IL RE DEGLI ANIMALI, di Mario Campanini

Il re degli animali

Illustrazione di Eugenio Bausola

Raccontano gli anziani che nelle antiche foreste, in un giorno particolare dell’anno, tutti gli animali, grandi e piccoli, diurni e notturni, si radunano per eleggere il loro Re.

L’eletto esercita il suo potere fino all’anno successivo, quando una nuova assemblea generale nomina un nuovo monarca.

Il Re, se scelto tra gli animali preda, non potrà essere cacciato e ucciso da nessuno durante l’anno di reggenza. Se invece appartiene alla schiera dei predatori dovrà astenersi dall’uccidere qualunque essere vivente e saranno gli altri animali a cacciare per lui e, quindi, a provvedere al suo sostentamento.

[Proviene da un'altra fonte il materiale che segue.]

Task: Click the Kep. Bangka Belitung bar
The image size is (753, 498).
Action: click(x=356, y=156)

Il compito del Re è quello di adoperarsi per mantenere inalterato l’equilibrio della foresta, frenando gli eccessi, esigendo sobrietà e correttezza nei comportamenti, distribuendo lodi e punizioni ai sudditi con equità e parsimonia.

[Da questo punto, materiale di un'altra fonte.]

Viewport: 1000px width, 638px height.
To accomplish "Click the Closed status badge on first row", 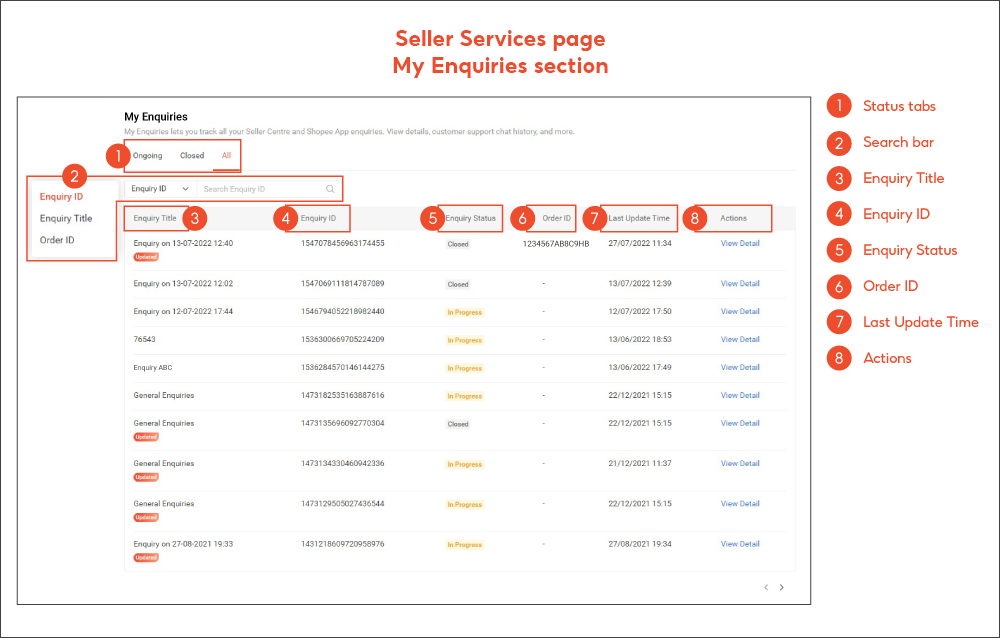I will [x=457, y=243].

Il suo giudizio è inappellabile.

Avvenne che un anno fu eletto Re il cervo più anziano. Di corporatura massiccia, esibiva un trofeo di ben quattordici punte che, unitamente al portamento maestoso, gli conferiva un’aura di nobiltà assoluta.

Per quattro mesi esercitò il suo potere con dignità ed equilibrio e non c’era animale, nella foresta, che non fosse soddisfatto di lui.

Ma un giorno un coro di latrati furiosi ruppe l’armonia della selva. Uomini armati la percorsero in lungo ed in largo, violando anche i suoi recessi più segreti, finché uno sparo lacerò il silenzio, rimbombando a lungo.

Tutti gli animali trattennero il respiro e la foresta stessa pareva paralizzata, come un imputato in attesa della sentenza. E la sentenza arrivò. La annunciarono nuovi furiosi latrati e le grida sguaiate degli uomini.

La foresta aveva perso il suo Re.

Il giorno successivo tutti gli animali si riunirono e all’unanimità decisero di abbandonare la foresta per sempre, come forma estrema di protesta nei confronti di quegli esseri spietati, avidi e privi di rispetto. Anche gli alberi, muti ma solidali, decisero di associarsi alla protesta e cessarono di pompare linfa verso le loro chiome, lasciandosi disseccare. Nel giro di pochi giorni non una foglia rimaneva attaccata ai rami e della foresta, rimasta per secoli rigogliosa e vitale, non restò che una distesa di tronchi morti, tristemente simili alle croci di un cimitero.

Gli uomini, come sempre, non impararono la lezione e imputarono quel disastro a cause naturali, a fenomeni ciclici…

Così, ancora oggi, continuano imperterriti a cancellare le foreste con la stessa, tragica, irresponsabilità.